## EXERCISE
The answer should contain each record below, repeated exactly.

## SUPPLIED RECORDS
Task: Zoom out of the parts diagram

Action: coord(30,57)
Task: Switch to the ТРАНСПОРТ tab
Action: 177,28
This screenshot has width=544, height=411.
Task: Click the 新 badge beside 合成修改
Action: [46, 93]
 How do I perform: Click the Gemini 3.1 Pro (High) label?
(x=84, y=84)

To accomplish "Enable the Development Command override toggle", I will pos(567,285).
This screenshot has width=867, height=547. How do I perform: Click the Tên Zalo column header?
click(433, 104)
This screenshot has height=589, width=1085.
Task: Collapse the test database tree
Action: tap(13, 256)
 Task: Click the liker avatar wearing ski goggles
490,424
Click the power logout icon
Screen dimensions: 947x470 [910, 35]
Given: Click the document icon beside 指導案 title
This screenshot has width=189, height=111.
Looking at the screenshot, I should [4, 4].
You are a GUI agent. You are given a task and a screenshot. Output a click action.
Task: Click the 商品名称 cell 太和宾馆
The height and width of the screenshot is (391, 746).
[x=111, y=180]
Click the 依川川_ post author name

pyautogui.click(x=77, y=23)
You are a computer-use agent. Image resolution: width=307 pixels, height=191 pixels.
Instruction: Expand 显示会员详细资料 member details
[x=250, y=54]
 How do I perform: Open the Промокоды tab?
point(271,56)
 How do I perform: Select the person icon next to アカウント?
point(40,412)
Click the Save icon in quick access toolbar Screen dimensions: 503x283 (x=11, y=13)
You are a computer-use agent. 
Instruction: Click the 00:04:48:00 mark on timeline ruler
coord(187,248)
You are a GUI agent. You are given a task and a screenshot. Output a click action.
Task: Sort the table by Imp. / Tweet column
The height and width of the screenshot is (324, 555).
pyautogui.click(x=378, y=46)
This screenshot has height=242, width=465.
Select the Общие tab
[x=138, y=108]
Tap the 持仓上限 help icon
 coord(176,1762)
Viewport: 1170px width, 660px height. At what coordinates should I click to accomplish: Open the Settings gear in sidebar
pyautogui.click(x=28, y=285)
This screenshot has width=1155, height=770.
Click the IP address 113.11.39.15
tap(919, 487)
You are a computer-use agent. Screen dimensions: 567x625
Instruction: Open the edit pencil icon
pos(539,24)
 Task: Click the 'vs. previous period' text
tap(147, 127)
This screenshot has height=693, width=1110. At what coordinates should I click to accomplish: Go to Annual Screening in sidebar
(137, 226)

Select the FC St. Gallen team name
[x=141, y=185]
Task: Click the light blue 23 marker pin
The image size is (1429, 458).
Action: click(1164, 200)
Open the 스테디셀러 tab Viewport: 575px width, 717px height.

## SOLUTION TO THIS TASK
Task: Zoom out of the parts diagram

Action: coord(30,57)
Task: Switch to the ТРАНСПОРТ tab
Action: 177,28
This screenshot has width=544, height=411.
Task: Click the 新 badge beside 合成修改
Action: [46, 93]
 How do I perform: Click the Gemini 3.1 Pro (High) label?
(x=84, y=84)

To accomplish "Enable the Development Command override toggle", I will pos(567,285).
This screenshot has width=867, height=547. How do I perform: Click the Tên Zalo column header?
click(433, 104)
This screenshot has height=589, width=1085.
Task: Collapse the test database tree
Action: tap(13, 256)
 Task: Click the liker avatar wearing ski goggles
490,424
Click the power logout icon
Screen dimensions: 947x470 [910, 35]
Given: Click the document icon beside 指導案 title
This screenshot has width=189, height=111.
Looking at the screenshot, I should [4, 4].
You are a GUI agent. You are given a task and a screenshot. Output a click action.
Task: Click the 商品名称 cell 太和宾馆
The height and width of the screenshot is (391, 746).
[x=111, y=180]
Click the 依川川_ post author name

pyautogui.click(x=77, y=23)
You are a computer-use agent. Image resolution: width=307 pixels, height=191 pixels.
Instruction: Expand 显示会员详细资料 member details
[x=250, y=54]
 How do I perform: Open the Промокоды tab?
point(271,56)
 How do I perform: Select the person icon next to アカウント?
point(40,412)
Click the Save icon in quick access toolbar Screen dimensions: 503x283 (x=11, y=13)
You are a computer-use agent. 
Instruction: Click the 00:04:48:00 mark on timeline ruler
coord(187,248)
You are a GUI agent. You are given a task and a screenshot. Output a click action.
Task: Sort the table by Imp. / Tweet column
The height and width of the screenshot is (324, 555).
pyautogui.click(x=378, y=46)
This screenshot has height=242, width=465.
Select the Общие tab
[x=138, y=108]
Tap the 持仓上限 help icon
 coord(176,1762)
Viewport: 1170px width, 660px height. At what coordinates should I click to accomplish: Open the Settings gear in sidebar
pyautogui.click(x=28, y=285)
This screenshot has width=1155, height=770.
Click the IP address 113.11.39.15
tap(919, 487)
You are a computer-use agent. Screen dimensions: 567x625
Instruction: Open the edit pencil icon
pos(539,24)
 Task: Click the 'vs. previous period' text
tap(147, 127)
This screenshot has height=693, width=1110. At what coordinates should I click to accomplish: Go to Annual Screening in sidebar
(137, 226)

Select the FC St. Gallen team name
[x=141, y=185]
Task: Click the light blue 23 marker pin
The image size is (1429, 458).
Action: click(1164, 200)
Open the 스테디셀러 tab Viewport: 575px width, 717px height.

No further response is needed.